University of Maryland School of Medicine
Associate Dean of Research, University of Maryland School of Medicine
Director, Center for Stem Cell Biology & Regenerative Medicine
Leukemia is a great success story for cancer research — one in which Dr. Curt Civin played an important role. His early work on bone marrow stem cell transplantation was partially responsible for the dramatic increase of the five-year survival for all types of leukemia over the past 20 years.
Dr. Civin discovered CD34, the first – and still best – marker of hematopoietic (blood-forming) stem cells ever found. His subsequent isolation of CD34+ stem cells opened entirely new approaches to leukemia treatment. The CD34+ transplantation technology, created by a team of scientists in Dr. Civin’s laboratory, has been widely applied and thousands of patients’ lives have been saved because of this approach to treating cancer.
And now, for patients still suffering from certain leukemias that are difficult to treat and waiting for a cure, Dr. Civin’s current research may once again hold the key. Acute myeloid leukemia (AML) is the deadliest form of leukemia, and Dr. Civin recently discovered that artemisinins – a class of drugs with low toxicity used to successfully treat malaria – are also effective in killing AML cancer cells. Through research, he identified ART-838, a specific artemisinin compound that shows remarkable preliminary effectiveness against leukemia cells and works well in combination with established anti-leukemia drugs. In addition, the compound can be given orally and stays active in the bloodstream for a long time. Plus, it doesn’t appear to harm normal bone marrow cells, so it may prove to be an effective new treatment for AML patients.
Years of NFCR support to Dr. Civin’s laboratory efforts have led to promising experimental therapeutic technology now being commercialized through the AIM-HI Translational Research Initiative. To learn more, click here.

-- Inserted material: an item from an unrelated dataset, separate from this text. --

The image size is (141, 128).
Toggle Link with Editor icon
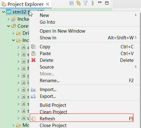pos(79,3)
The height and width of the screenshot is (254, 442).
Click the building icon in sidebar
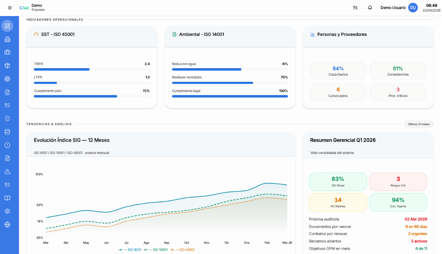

Curt Civin, M.D., is the Associate Dean for Research and the Founding Director of the Center for Stem Cell Biology and Regenerative Medicine at the University of Maryland School of Medicine. Dr. Civin graduated from Amherst College in 1970 before attending Harvard Medical School and completing fellowships in pediatric oncology with the National Cancer Institute.
Prior to joining the University of Maryland’s faculty, Dr. Civin spent 30 years at Johns Hopkins School of Medicine leading research and clinical pediatric oncology.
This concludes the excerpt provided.